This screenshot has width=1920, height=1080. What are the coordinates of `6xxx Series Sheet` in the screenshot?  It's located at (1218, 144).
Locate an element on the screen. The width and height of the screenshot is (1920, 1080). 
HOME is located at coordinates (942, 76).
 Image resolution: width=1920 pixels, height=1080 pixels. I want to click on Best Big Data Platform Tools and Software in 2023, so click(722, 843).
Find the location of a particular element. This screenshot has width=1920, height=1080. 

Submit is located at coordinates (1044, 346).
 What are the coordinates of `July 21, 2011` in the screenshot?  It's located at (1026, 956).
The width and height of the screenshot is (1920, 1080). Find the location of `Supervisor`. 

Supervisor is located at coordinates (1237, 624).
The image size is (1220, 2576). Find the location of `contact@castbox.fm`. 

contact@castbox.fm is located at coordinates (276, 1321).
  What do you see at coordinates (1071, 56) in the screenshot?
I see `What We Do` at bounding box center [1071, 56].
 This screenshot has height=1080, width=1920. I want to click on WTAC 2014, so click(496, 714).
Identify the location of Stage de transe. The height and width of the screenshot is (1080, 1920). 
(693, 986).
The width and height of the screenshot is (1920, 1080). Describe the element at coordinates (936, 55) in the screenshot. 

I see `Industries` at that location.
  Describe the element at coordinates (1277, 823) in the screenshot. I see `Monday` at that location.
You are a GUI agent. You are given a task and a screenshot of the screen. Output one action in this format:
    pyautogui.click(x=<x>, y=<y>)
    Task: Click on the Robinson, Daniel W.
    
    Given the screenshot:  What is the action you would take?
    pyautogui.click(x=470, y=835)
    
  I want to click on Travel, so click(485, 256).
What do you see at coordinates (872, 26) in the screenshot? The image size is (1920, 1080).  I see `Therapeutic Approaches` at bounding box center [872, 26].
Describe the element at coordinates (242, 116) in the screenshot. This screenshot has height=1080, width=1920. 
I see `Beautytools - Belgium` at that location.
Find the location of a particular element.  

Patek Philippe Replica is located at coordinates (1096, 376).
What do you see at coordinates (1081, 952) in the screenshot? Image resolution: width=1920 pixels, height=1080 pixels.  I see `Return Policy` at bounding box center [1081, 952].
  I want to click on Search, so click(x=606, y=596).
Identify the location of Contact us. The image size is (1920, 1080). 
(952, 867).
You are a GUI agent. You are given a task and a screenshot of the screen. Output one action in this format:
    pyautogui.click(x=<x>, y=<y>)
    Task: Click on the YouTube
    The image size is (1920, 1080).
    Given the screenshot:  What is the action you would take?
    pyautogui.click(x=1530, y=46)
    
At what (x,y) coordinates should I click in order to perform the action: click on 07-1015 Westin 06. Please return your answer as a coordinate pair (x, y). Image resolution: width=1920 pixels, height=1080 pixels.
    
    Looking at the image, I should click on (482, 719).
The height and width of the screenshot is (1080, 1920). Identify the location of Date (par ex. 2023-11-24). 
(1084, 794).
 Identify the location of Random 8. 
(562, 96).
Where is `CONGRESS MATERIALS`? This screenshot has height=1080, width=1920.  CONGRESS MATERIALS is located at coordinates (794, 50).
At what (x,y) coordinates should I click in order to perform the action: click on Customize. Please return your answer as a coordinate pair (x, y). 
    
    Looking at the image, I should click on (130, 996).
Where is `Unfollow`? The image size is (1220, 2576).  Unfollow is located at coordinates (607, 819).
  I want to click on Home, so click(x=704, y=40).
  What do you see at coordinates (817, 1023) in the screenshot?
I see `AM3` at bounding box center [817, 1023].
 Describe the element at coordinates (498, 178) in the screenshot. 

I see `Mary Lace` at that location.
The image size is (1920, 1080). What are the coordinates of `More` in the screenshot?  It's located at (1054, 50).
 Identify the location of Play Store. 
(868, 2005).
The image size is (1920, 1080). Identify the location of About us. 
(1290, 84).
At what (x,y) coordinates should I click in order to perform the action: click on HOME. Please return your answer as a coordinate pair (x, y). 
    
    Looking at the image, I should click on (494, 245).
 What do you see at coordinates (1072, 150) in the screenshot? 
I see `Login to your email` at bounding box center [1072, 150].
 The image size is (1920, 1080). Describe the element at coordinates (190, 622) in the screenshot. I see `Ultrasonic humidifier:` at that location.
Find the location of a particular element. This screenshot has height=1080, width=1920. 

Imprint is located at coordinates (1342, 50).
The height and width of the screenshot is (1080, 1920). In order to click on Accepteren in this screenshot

------------------------------

TASK DESCRIPTION -
Reproduce the listing above line for line, with no changes.

RESPONSE -
This screenshot has width=1920, height=1080. What are the coordinates of `6xxx Series Sheet` in the screenshot?  It's located at (1218, 144).
Locate an element on the screen. The width and height of the screenshot is (1920, 1080). 
HOME is located at coordinates (942, 76).
 Image resolution: width=1920 pixels, height=1080 pixels. I want to click on Best Big Data Platform Tools and Software in 2023, so click(722, 843).
Find the location of a particular element. This screenshot has width=1920, height=1080. 

Submit is located at coordinates (1044, 346).
 What are the coordinates of `July 21, 2011` in the screenshot?  It's located at (1026, 956).
The width and height of the screenshot is (1920, 1080). Find the location of `Supervisor`. 

Supervisor is located at coordinates (1237, 624).
The image size is (1220, 2576). Find the location of `contact@castbox.fm`. 

contact@castbox.fm is located at coordinates (276, 1321).
  What do you see at coordinates (1071, 56) in the screenshot?
I see `What We Do` at bounding box center [1071, 56].
 This screenshot has height=1080, width=1920. I want to click on WTAC 2014, so click(496, 714).
Identify the location of Stage de transe. The height and width of the screenshot is (1080, 1920). 
(693, 986).
The width and height of the screenshot is (1920, 1080). Describe the element at coordinates (936, 55) in the screenshot. 

I see `Industries` at that location.
  Describe the element at coordinates (1277, 823) in the screenshot. I see `Monday` at that location.
You are a GUI agent. You are given a task and a screenshot of the screen. Output one action in this format:
    pyautogui.click(x=<x>, y=<y>)
    Task: Click on the Robinson, Daniel W.
    
    Given the screenshot:  What is the action you would take?
    pyautogui.click(x=470, y=835)
    
  I want to click on Travel, so click(485, 256).
What do you see at coordinates (872, 26) in the screenshot? The image size is (1920, 1080).  I see `Therapeutic Approaches` at bounding box center [872, 26].
Describe the element at coordinates (242, 116) in the screenshot. This screenshot has height=1080, width=1920. 
I see `Beautytools - Belgium` at that location.
Find the location of a particular element.  

Patek Philippe Replica is located at coordinates (1096, 376).
What do you see at coordinates (1081, 952) in the screenshot? Image resolution: width=1920 pixels, height=1080 pixels.  I see `Return Policy` at bounding box center [1081, 952].
  I want to click on Search, so click(x=606, y=596).
Identify the location of Contact us. The image size is (1920, 1080). 
(952, 867).
You are a GUI agent. You are given a task and a screenshot of the screen. Output one action in this format:
    pyautogui.click(x=<x>, y=<y>)
    Task: Click on the YouTube
    The image size is (1920, 1080).
    Given the screenshot:  What is the action you would take?
    pyautogui.click(x=1530, y=46)
    
At what (x,y) coordinates should I click in order to perform the action: click on 07-1015 Westin 06. Please return your answer as a coordinate pair (x, y). Image resolution: width=1920 pixels, height=1080 pixels.
    
    Looking at the image, I should click on (482, 719).
The height and width of the screenshot is (1080, 1920). Identify the location of Date (par ex. 2023-11-24). 
(1084, 794).
 Identify the location of Random 8. 
(562, 96).
Where is `CONGRESS MATERIALS`? This screenshot has height=1080, width=1920.  CONGRESS MATERIALS is located at coordinates (794, 50).
At what (x,y) coordinates should I click in order to perform the action: click on Customize. Please return your answer as a coordinate pair (x, y). 
    
    Looking at the image, I should click on (130, 996).
Where is `Unfollow`? The image size is (1220, 2576).  Unfollow is located at coordinates (607, 819).
  I want to click on Home, so click(x=704, y=40).
  What do you see at coordinates (817, 1023) in the screenshot?
I see `AM3` at bounding box center [817, 1023].
 Describe the element at coordinates (498, 178) in the screenshot. 

I see `Mary Lace` at that location.
The image size is (1920, 1080). What are the coordinates of `More` in the screenshot?  It's located at (1054, 50).
 Identify the location of Play Store. 
(868, 2005).
The image size is (1920, 1080). Identify the location of About us. 
(1290, 84).
At what (x,y) coordinates should I click in order to perform the action: click on HOME. Please return your answer as a coordinate pair (x, y). 
    
    Looking at the image, I should click on (494, 245).
 What do you see at coordinates (1072, 150) in the screenshot? 
I see `Login to your email` at bounding box center [1072, 150].
 The image size is (1920, 1080). Describe the element at coordinates (190, 622) in the screenshot. I see `Ultrasonic humidifier:` at that location.
Find the location of a particular element. This screenshot has height=1080, width=1920. 

Imprint is located at coordinates (1342, 50).
The height and width of the screenshot is (1080, 1920). In order to click on Accepteren in this screenshot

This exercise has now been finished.